§ Exercise brief: Once the line containing "Task: Toggle the" is reached in the listing below, reproduce it and all later lines through the final one exactly, but omit any pictures.

§ Information provided:
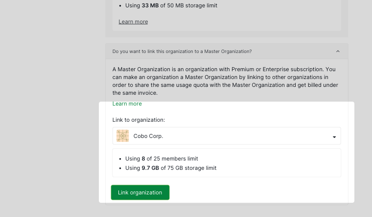Click the "Link to organization:" label

139,120
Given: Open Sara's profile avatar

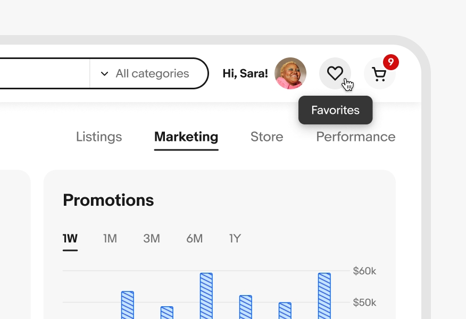Looking at the screenshot, I should [290, 73].
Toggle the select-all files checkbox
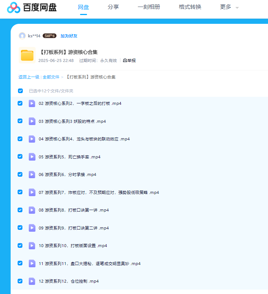The width and height of the screenshot is (268, 294). tap(21, 91)
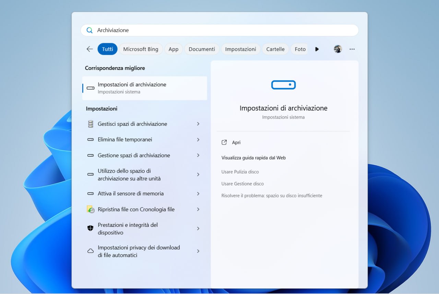Viewport: 439px width, 294px height.
Task: Click the Gestisci spazi di archiviazione icon
Action: point(91,124)
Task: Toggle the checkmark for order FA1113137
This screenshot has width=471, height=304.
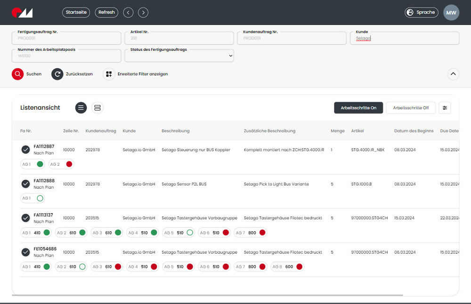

§ Response area:
Task: Toggle the checkmark for order FA1113137
This screenshot has width=471, height=304.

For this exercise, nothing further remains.